### Prompt
Repeat the records below word for word, but start at the line that contains "상품정보 (209, 466)", stop after the last line, and include nothing else.

Extracted data entries
***

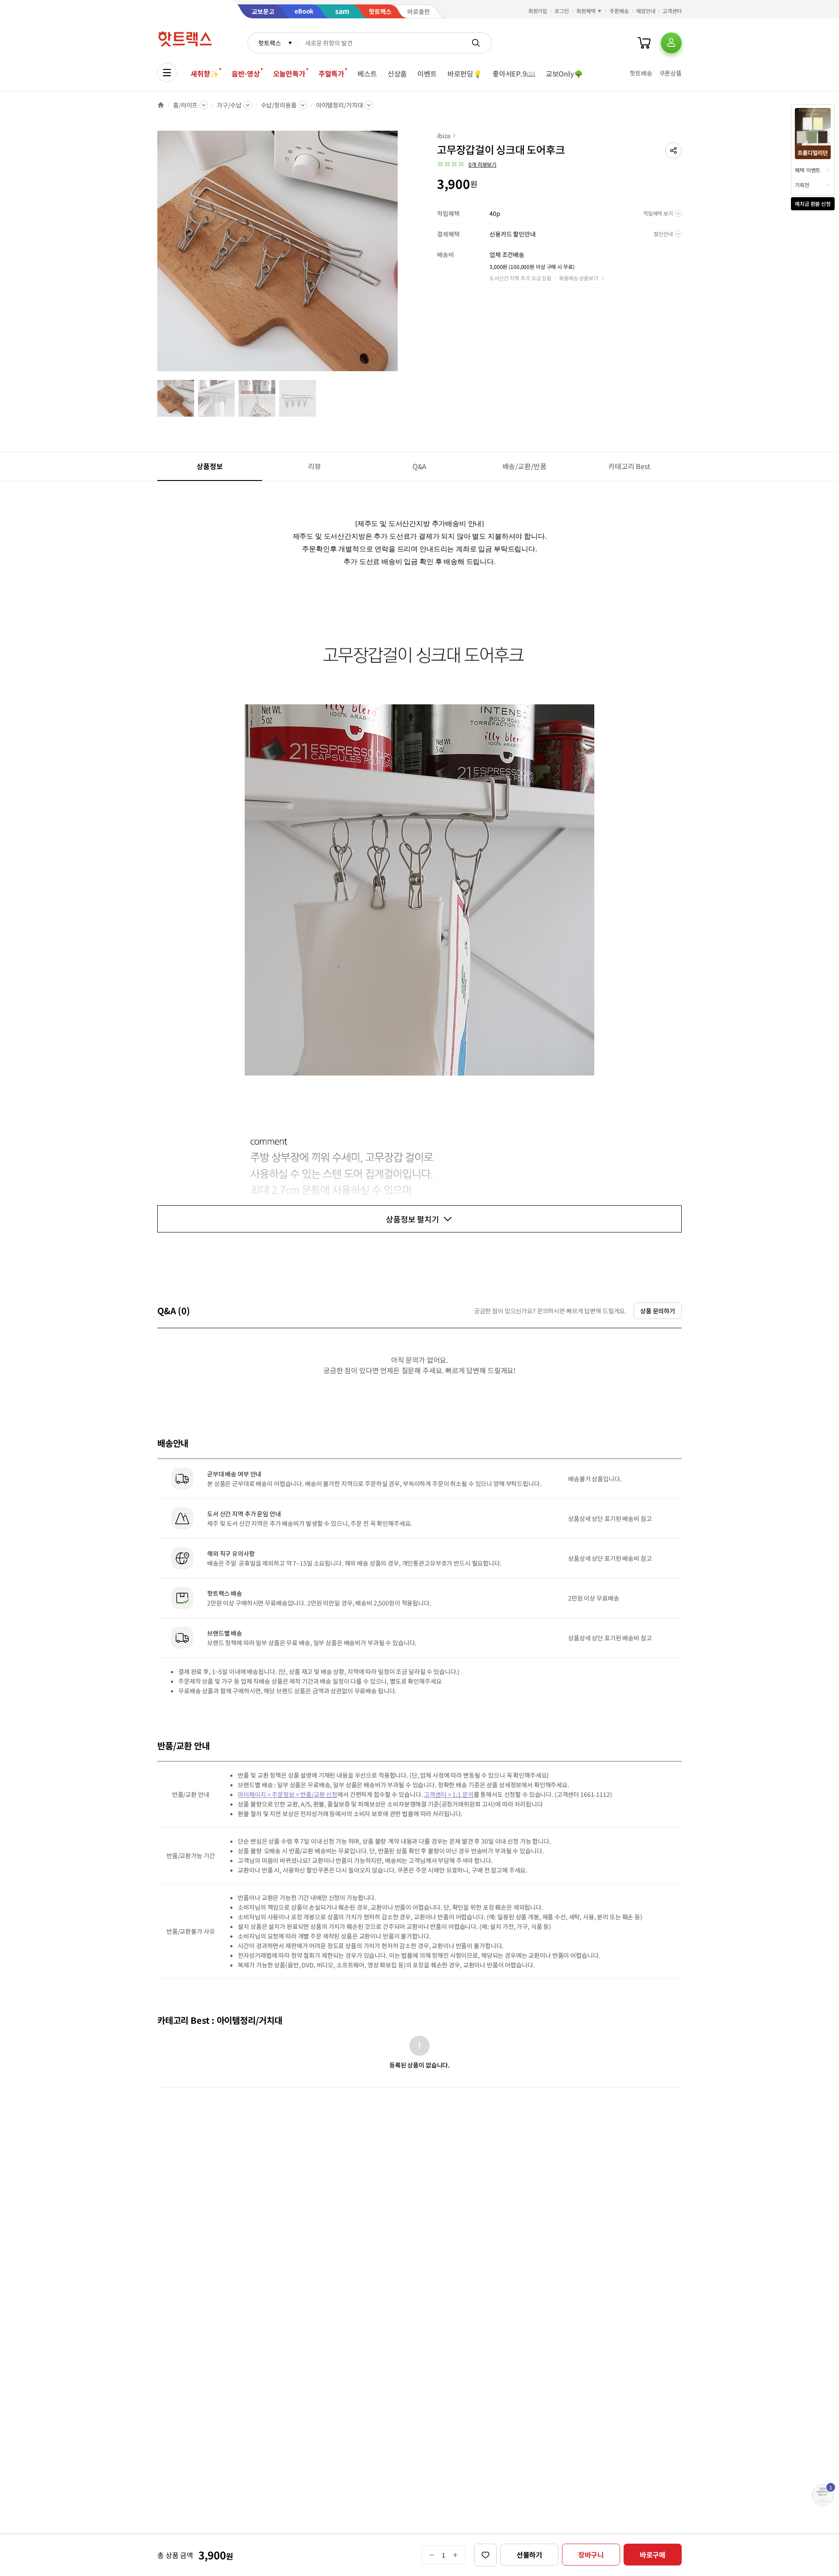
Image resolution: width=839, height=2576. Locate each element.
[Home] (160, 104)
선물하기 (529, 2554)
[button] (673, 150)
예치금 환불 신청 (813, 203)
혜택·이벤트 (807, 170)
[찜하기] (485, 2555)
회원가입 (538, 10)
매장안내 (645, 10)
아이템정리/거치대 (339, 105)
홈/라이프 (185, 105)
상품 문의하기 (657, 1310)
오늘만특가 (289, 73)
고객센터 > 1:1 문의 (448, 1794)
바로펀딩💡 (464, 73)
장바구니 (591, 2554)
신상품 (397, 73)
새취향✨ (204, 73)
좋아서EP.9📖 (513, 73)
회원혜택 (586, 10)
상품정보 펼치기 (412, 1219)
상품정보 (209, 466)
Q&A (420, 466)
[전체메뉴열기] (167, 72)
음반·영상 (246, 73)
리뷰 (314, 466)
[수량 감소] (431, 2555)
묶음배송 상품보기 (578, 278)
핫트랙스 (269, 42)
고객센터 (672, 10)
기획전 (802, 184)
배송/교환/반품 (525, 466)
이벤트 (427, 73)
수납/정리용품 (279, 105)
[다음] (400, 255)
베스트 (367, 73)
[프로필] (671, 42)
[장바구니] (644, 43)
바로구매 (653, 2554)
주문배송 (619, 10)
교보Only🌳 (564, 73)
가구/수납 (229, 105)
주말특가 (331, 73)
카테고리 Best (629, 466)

***

### Result for this exercise
상품정보 (209, 466)
Q&A (420, 466)
[전체메뉴열기] (167, 72)
음반·영상 (246, 73)
리뷰 (314, 466)
[수량 감소] (431, 2555)
묶음배송 상품보기 (578, 278)
핫트랙스 (269, 42)
고객센터 (672, 10)
기획전 (802, 184)
배송/교환/반품 (525, 466)
이벤트 (427, 73)
수납/정리용품 (279, 105)
[다음] (400, 255)
베스트 (367, 73)
[프로필] (671, 42)
[장바구니] (644, 43)
바로구매 (653, 2554)
주문배송 (619, 10)
교보Only🌳 (564, 73)
가구/수납 (229, 105)
주말특가 (331, 73)
카테고리 Best (629, 466)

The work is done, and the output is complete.